┏━━
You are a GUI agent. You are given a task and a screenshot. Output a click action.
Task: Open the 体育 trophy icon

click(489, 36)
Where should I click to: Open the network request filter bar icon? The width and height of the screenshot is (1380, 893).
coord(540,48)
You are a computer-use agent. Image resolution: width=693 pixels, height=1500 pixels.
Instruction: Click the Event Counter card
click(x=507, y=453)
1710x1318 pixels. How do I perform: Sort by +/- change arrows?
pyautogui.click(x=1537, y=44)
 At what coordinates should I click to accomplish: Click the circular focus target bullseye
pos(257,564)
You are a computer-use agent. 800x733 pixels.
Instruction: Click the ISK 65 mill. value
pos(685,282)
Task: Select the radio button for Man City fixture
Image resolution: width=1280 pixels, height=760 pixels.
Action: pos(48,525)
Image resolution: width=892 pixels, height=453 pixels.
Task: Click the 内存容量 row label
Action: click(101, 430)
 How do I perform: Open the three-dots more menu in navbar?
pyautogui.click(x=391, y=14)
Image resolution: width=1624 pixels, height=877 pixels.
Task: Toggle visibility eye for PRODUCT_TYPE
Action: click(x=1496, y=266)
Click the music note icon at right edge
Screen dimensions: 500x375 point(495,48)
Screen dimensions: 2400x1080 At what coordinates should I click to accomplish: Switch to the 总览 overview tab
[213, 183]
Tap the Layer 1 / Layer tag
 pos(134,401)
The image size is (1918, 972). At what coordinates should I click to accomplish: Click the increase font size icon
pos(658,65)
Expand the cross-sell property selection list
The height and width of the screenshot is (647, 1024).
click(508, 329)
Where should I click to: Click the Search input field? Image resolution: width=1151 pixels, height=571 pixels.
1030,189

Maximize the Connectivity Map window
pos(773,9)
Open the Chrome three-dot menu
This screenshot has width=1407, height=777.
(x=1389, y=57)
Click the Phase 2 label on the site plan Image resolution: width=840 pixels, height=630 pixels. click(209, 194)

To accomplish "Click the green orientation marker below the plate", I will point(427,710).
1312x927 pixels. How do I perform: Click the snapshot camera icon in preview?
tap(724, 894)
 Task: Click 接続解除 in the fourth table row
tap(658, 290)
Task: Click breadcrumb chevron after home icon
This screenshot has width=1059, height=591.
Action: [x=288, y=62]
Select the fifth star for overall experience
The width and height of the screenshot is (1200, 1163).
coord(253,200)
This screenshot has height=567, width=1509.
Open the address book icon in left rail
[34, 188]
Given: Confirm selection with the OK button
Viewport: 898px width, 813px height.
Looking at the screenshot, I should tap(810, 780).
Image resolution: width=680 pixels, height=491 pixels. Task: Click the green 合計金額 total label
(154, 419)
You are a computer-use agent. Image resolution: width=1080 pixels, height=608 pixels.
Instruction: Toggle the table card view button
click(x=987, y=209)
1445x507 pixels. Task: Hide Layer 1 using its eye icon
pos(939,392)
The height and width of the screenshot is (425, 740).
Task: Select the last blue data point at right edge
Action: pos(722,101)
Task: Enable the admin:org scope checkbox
┗━━
### Work instruction
Identify the lines of the entries containing the string "computer". Copy each such line.

### Written solution
You are a computer-use agent. Image resolution: width=693 pixels, height=1500 pixels.
You are a computer-use agent. 800x733 pixels.
You are a computer-use agent. Image resolution: width=1080 pixels, height=608 pixels.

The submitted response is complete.